There are growth stocks. There are dividend stocks. And there are blue chip stocks. Investors often find the last variety irresistible irrespective of the price. That the blue chips not only have a reliable track record and sufficient information dissemination but also enough liquidity helps. To top that if you get a rock solid balance sheet and visionary management, what else can investors ask for? Probably the only other thing that one would look for is economic moat. Established brands and pricing power bring on the table this aspect too. What follow is sustainable high growth rates in profits and above average return ratios. Hence little wonder that some FMCG and IT blue chips have commanded the most coveted places in investor portfolios in India.

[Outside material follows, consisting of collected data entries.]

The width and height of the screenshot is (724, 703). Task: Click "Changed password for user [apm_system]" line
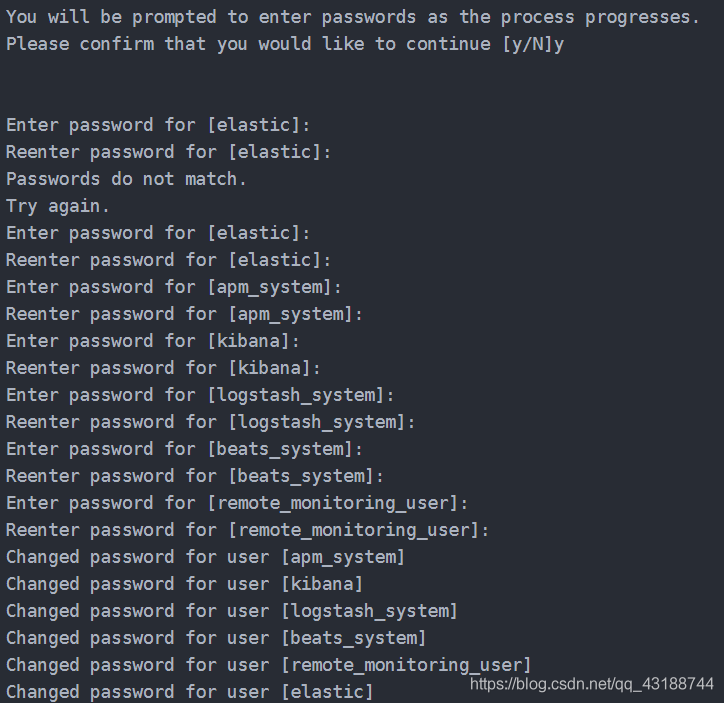point(205,557)
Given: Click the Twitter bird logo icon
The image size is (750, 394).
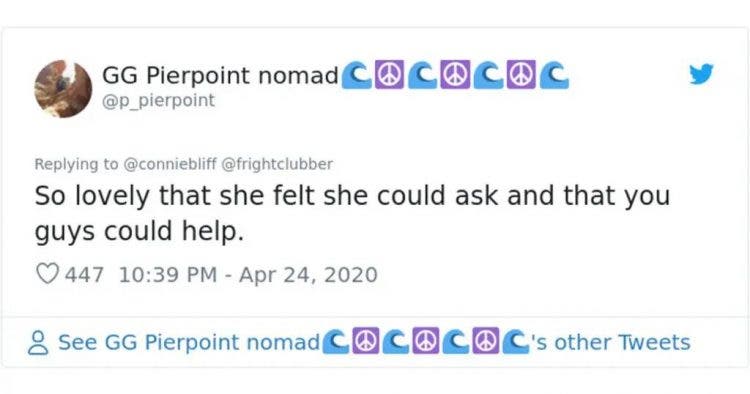Looking at the screenshot, I should click(x=701, y=74).
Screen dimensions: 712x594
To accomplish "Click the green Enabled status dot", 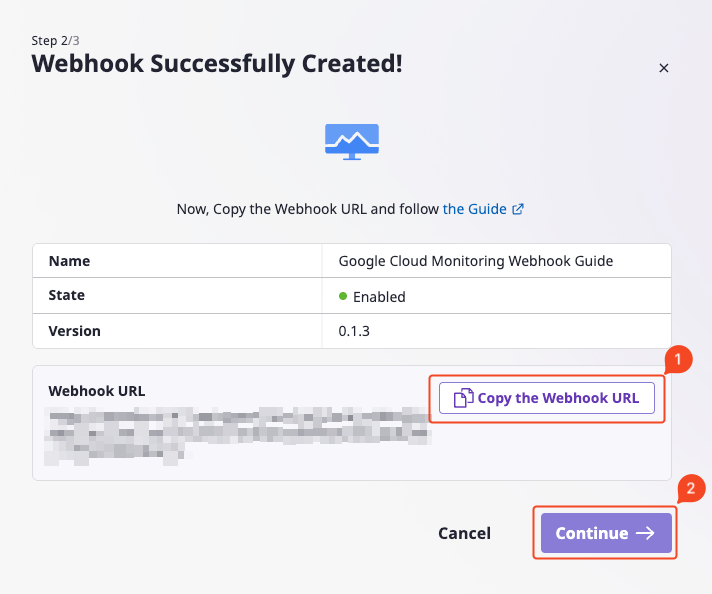I will 343,296.
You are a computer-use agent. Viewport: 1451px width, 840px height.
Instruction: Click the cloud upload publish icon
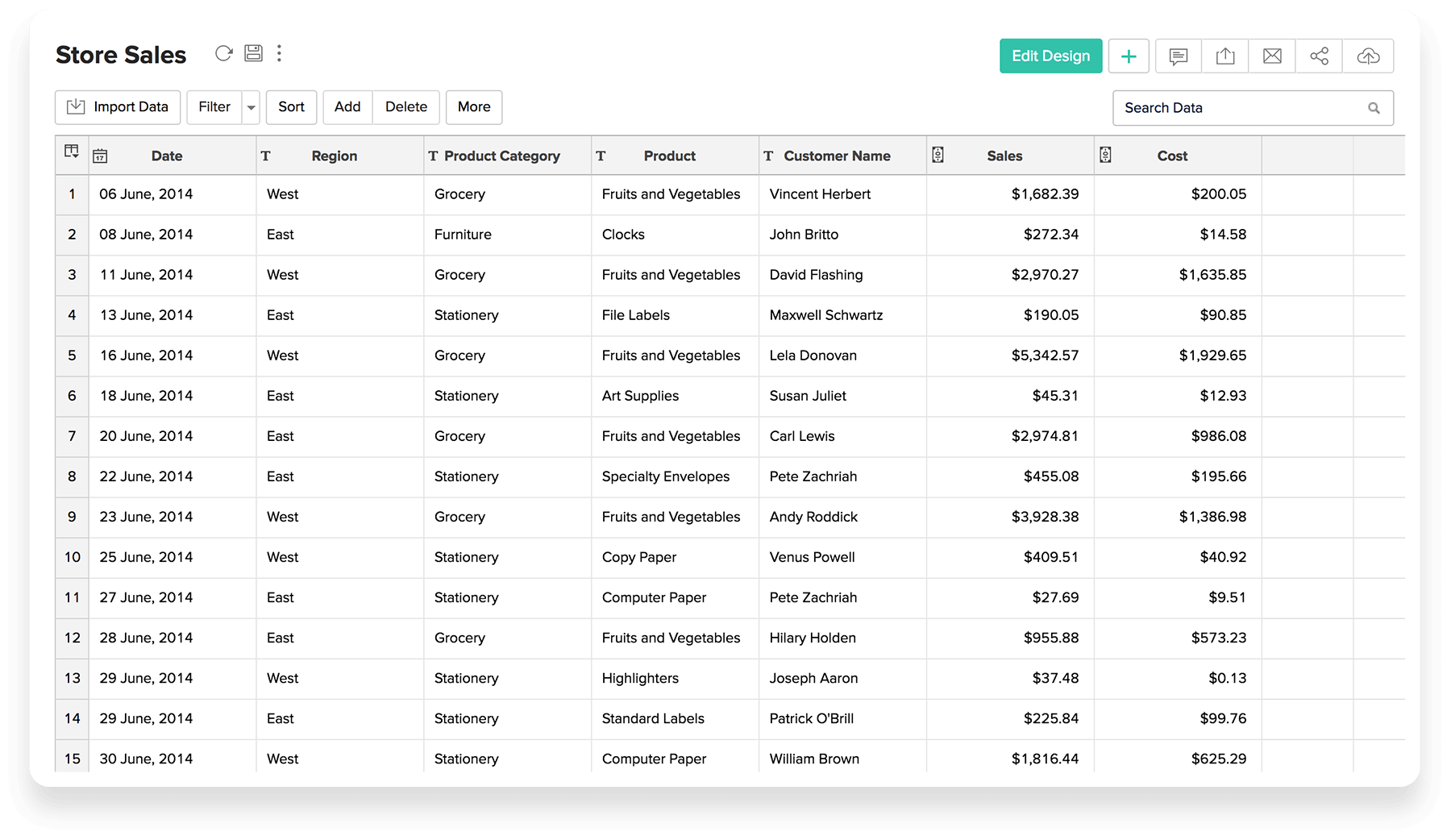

However, not every blue chip, even with all the above mentioned traits, suits your portfolio at all times. That valuation analysis is indispensible even for the most sought after stocks cannot be emphasized enough. Hence we borrow from the wisdom of one the most renowned gurus of investment valuation. New York University's Professor Aswath Damodaran recently offered some interesting views on the stock of Apple. Not surprisingly, he spotted the potential of the company at an early stage. Having bought Apple's stock since 1997 at US$ 5 per share, he has undoubtedly done well for himself. But now, when the euphoria regarding the stock is at its peak, Damodaran has chosen to offload his entire stake in the software to smart phone blue chip. The reasons given by him are convincing enough.

Damodaran, as we know is a disciple of intrinsic value investing. Hence, he exits stocks when he thinks that there are other forces driving the stock prices. Few amongst them being investor euphoria and market expectations. Apple's decision to give in to investor demand by announcing dividend payouts was disappointing to him. Again the pressure to meet market expectations about profit growth quarter on quarter can be perilous even for the strongest companies. Hence Damodaran believes that a lot can go wrong even for such blue chip stocks if investors lose sight of value. We cannot agree more with his logic. For this reason we advocate investing in safe blue chip stocks only when their valuations warrant it.

Do you think all blue chip stocks are worth investing into? Share your comments with us or post your views on our Facebook page / Google+ page.

01:36  Chart of the day
 
The average daily turnover in India's corporate bond markets has a long way to go before it can attract more investors. Data from the Reserve Bank of India (RBI) shows that the average trading volumes in corporate bonds and inter-bank forex was less than a third of the turnover in stock markets over the past 12 months. The G-Sec (Government Securities) volumes were however, healthy, given the participation of banks due to the statutory liquidity ratio (SLR) investment mandate.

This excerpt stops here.